The death was a shattering blow to the Earl – the first he knew of the incident was when her carriage returned to his doorstep, minus any passenger. He apparently ‘wept exceedingly’ and lamented ‘I could have borne anything but this.’ Martha was only 37 years old when she died; two days later she was buried at Elstree parish church, still dressed in the robe she was wearing when she was shot. Within days of the funeral, Hackman was on trial for his life. Oddly, he pleaded ‘not guilty’, claiming that he only intended to kill himself. The second pistol rather indicated otherwise, and the verdict of ‘guilty’ was returned without hesitation.
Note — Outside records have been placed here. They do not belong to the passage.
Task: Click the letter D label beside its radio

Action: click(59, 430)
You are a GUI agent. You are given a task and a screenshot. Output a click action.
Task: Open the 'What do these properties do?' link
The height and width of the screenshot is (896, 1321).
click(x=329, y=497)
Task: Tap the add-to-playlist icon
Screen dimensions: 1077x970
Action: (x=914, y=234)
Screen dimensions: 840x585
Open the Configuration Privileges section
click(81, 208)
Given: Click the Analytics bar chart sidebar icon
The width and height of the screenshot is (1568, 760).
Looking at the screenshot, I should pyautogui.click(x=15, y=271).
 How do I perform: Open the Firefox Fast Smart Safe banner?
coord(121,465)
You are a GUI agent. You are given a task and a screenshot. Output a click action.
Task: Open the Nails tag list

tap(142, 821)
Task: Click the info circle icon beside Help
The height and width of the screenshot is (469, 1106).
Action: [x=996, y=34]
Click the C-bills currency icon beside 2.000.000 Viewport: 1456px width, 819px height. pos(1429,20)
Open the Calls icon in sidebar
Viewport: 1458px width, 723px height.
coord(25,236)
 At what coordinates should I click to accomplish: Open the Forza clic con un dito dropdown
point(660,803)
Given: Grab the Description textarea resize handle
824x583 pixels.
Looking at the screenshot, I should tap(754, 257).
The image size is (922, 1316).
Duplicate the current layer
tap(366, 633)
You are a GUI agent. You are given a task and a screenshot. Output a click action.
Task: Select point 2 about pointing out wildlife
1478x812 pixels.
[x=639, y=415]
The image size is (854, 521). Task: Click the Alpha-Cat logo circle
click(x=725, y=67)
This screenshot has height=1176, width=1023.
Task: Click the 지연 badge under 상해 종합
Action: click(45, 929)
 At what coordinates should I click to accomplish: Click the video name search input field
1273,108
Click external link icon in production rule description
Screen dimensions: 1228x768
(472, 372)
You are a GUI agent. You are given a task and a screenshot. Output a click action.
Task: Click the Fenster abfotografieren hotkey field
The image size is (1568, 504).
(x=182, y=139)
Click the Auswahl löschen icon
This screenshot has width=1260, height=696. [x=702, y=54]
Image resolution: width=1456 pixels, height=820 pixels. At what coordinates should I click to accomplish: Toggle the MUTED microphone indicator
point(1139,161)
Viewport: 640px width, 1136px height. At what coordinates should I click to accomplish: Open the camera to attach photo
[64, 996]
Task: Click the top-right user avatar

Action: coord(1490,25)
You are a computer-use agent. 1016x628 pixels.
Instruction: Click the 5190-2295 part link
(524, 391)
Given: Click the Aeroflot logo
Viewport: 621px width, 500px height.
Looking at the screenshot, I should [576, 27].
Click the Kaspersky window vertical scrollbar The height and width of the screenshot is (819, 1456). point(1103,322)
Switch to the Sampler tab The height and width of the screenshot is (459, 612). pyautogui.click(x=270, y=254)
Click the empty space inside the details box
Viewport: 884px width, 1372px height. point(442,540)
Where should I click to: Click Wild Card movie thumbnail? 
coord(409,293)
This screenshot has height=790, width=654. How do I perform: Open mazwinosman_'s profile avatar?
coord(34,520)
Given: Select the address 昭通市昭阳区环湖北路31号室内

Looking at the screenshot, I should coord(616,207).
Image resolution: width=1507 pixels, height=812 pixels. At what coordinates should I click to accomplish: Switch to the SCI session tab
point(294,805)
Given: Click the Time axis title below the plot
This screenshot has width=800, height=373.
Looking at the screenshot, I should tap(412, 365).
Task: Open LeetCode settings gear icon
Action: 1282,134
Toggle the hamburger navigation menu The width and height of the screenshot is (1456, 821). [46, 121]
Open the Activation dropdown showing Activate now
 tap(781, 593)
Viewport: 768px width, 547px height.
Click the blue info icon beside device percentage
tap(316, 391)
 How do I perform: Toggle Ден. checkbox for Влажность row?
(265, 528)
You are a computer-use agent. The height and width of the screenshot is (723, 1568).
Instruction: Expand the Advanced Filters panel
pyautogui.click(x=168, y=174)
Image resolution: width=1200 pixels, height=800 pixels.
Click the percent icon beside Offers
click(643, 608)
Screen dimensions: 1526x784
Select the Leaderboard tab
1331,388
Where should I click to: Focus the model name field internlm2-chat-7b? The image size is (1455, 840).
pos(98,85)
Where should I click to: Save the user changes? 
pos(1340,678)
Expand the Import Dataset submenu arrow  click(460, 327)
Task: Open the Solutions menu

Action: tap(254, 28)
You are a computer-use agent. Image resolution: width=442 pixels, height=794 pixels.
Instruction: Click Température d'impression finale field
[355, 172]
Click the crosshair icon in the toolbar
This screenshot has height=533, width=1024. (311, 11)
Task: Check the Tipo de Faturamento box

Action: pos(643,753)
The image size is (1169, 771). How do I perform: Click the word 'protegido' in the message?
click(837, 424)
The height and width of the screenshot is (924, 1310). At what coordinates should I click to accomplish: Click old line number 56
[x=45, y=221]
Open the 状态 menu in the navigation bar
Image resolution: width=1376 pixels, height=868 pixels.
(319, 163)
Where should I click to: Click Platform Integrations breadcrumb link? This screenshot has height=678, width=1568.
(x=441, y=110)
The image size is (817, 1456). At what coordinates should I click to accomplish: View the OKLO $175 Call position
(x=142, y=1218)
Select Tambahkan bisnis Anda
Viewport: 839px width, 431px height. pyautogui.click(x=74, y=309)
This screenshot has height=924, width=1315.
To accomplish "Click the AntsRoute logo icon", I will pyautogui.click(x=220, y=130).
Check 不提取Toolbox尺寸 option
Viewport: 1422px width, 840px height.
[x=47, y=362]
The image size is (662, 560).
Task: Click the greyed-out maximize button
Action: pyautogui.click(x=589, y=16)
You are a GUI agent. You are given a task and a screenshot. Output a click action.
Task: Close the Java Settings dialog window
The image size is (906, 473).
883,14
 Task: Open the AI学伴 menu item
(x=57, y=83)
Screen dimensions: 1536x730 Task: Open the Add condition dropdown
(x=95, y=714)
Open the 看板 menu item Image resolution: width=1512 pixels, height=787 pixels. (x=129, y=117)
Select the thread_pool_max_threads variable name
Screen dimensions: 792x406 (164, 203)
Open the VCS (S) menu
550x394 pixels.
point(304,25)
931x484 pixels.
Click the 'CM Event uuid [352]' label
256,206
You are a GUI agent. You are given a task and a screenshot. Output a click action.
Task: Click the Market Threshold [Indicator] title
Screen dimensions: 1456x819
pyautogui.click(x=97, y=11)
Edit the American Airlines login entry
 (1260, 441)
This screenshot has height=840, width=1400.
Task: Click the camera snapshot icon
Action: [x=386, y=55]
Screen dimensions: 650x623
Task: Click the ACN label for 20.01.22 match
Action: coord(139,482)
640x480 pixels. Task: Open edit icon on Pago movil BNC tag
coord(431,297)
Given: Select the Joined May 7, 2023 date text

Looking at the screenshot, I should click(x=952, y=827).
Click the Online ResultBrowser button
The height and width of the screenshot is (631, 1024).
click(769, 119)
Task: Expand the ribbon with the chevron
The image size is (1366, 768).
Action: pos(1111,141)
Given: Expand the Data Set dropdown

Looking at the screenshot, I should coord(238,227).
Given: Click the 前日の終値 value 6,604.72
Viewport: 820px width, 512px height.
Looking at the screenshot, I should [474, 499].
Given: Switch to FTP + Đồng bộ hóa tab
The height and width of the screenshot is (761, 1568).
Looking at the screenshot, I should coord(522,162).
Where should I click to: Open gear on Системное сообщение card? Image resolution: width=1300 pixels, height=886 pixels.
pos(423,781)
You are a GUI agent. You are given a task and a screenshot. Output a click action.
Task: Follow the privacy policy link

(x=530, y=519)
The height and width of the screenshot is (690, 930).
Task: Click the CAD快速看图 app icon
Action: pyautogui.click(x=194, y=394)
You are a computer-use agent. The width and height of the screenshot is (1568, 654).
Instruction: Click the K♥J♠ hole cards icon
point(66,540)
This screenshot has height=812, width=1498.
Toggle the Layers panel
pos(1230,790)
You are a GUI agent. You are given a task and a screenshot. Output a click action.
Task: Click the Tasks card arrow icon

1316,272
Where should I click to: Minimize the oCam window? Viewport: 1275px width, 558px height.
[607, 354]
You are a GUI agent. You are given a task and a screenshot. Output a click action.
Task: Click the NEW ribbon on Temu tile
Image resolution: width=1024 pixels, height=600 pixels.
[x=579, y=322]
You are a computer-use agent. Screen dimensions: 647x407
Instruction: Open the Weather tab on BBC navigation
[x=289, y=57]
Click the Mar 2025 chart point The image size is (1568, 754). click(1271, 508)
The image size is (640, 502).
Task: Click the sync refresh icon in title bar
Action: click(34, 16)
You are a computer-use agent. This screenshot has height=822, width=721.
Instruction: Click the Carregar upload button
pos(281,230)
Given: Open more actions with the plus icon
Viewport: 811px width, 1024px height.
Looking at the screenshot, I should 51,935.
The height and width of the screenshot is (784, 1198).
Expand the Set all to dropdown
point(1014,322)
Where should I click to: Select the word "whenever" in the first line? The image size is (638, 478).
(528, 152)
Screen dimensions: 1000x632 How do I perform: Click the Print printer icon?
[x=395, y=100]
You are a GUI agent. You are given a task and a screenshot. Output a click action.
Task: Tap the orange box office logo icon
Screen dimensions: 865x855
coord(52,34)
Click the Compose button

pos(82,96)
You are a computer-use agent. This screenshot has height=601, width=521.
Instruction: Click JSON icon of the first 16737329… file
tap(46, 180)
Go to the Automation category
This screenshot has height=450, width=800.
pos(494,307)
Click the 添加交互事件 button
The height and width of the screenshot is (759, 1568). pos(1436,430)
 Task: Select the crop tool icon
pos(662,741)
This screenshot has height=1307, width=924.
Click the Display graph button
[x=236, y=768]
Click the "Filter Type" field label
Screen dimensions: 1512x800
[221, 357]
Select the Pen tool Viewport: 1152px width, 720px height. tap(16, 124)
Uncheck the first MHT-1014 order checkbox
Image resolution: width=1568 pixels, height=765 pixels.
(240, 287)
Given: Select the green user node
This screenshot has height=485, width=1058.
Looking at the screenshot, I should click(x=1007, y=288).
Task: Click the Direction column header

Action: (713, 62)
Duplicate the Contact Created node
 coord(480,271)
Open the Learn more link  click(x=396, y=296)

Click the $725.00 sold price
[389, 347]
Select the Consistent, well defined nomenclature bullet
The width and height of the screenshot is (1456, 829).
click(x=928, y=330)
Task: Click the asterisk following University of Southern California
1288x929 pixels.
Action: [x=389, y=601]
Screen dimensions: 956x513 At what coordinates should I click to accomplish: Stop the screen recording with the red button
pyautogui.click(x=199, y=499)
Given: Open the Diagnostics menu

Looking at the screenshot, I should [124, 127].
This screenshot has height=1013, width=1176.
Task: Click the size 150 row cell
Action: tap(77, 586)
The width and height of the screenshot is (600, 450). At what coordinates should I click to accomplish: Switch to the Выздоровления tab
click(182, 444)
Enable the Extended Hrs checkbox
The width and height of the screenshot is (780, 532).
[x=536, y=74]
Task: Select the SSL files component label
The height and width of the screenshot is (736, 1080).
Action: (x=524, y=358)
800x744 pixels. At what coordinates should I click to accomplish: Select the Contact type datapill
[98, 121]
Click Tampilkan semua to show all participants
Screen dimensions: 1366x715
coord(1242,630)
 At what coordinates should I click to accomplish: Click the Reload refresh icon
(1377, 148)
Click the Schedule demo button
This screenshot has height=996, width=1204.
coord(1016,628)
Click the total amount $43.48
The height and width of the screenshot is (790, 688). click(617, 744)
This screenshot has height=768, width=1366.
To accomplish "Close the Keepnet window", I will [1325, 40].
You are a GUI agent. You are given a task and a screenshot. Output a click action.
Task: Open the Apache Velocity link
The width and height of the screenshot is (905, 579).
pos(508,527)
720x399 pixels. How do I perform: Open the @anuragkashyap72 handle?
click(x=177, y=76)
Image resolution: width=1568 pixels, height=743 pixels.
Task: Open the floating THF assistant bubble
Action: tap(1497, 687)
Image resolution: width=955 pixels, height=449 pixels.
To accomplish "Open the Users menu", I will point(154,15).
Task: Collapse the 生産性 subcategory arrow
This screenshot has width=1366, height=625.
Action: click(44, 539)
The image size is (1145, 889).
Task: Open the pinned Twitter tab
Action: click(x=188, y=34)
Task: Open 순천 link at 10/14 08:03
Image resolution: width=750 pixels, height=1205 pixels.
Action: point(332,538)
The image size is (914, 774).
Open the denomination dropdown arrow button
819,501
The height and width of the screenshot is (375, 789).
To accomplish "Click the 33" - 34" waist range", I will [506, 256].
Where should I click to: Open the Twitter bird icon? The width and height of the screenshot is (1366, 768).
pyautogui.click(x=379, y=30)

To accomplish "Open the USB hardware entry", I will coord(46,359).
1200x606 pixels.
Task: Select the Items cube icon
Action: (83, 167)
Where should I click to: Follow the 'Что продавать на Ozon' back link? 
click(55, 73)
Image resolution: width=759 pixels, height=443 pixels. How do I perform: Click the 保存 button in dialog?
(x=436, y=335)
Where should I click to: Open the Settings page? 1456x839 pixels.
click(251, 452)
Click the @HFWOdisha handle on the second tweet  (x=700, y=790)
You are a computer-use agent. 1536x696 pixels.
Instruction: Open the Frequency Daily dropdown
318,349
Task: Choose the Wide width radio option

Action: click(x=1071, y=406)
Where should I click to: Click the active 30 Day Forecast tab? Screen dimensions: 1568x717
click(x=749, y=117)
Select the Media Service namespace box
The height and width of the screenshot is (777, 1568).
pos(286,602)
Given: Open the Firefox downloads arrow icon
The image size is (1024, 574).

Justice was swift – the trial followed just five days after the shots had been fired, and the trip to the gallows at Tyburn followed just a couple of days later. Before he was hanged, Reverend Hackman sought forgiveness from the Earl, and apparently was given it although the Earl stated that Hackman had ‘robbed him of all the comfort in the world.’ After the hanging, Hackman’s body was cut down and taken away for dissection at Surgeon’s Hall.
The public were fascinated at the crime of passion, the sad tale of a man so besotted by love that he killed the object of his desire. As The Newgate Calendar later noted: ‘this shocking and truly lamentable case interested all ranks of people, who pitied the murderer’s fate, conceived him stimulated to commit the horrid crime through love and madness. Pamphlets and poems were written on the occasion, and the crime was long the common topic of conversation.’ One year after the shooting the events surrounding the murder formed the basis of a novel by Herbert Croft entitled Love and Madness.